Episode 12: Storytelling with Ben Masters
Note from Kate: Ben Masters is an enigma. In 2010, as a college student, he and two friends took a multi-month pack trip, and Western Horseman and I did an article about that trip. When Ben came to us with a hair-brained idea for a 5-month, more than 3,000-mile border-to-border pack trip that would be filmed with video and photos for a documentary, we jumped in to work with him again. The result was an award-winning film called "Unbranded." Today, Ben runs Fin & Fur Productions, focusing on wildlife and storytelling. This 28-year-old has been published in National Geographic and in Western Horseman. Ben created his own career and is forging a new freelance career, blending his loves the outdoors and storytelling.
Ben's job and how it fits into his lifestyle:
Ben’s job is ever-changing. He is a writer—magazine, online content and a printed book, as well as a filmmaker of two features, "Unbranded" and "Charged," as well as short films. He loves his lifestyle and the changing landscape of his career.

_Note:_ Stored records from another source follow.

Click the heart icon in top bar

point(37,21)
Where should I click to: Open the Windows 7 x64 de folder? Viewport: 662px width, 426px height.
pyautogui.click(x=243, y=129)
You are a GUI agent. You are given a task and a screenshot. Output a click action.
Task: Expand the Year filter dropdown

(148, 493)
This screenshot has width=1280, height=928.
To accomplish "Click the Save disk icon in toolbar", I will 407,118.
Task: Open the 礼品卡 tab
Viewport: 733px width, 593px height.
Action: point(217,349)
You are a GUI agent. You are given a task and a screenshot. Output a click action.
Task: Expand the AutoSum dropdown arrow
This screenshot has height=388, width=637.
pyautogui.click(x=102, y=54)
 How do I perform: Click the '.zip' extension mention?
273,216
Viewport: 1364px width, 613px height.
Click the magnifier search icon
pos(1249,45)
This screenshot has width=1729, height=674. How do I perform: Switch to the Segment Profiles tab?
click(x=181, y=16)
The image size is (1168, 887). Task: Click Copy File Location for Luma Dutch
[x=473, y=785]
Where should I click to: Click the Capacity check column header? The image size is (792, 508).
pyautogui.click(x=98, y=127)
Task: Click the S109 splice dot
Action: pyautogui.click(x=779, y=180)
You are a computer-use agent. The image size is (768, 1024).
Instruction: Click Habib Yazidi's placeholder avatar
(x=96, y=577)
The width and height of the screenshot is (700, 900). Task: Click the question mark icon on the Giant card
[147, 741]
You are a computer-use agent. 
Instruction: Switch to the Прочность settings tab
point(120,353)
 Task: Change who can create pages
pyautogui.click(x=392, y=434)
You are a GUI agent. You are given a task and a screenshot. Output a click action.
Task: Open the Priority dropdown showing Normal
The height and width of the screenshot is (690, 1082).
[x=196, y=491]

He finds planning more than 6 months out hard. Each summer he takes time for his own outdoor experiences, leading elk hunts and pack trips. His work focuses on discussing conservation and caring for the wildlife and wild land.
Ben's career path and how it led him to where he is now:
Unbranded launched Ben into the spotlight, and opened up doors for other projects. Years before, in 2010, Ben joined Parker Flannery and Mike Pickney to ride 2,000 miles along the Continental Divide Trail. That started his desire to make a border to border ride, and gave him an introduction to BLM Mustangs. Once the movie launched, it truly started his career. Ben had the help of filmmakers to create the masterpiece of "Unbranded" and that has helped him in the next projects.
What has helped Ben along in his career?
"Unbranded" was successful because of a massive team effort, Ben said. He found Kickstarter donors that helped get the project rolling. [here you will hear Ben get honked at! He said: “I hate being in cities!”]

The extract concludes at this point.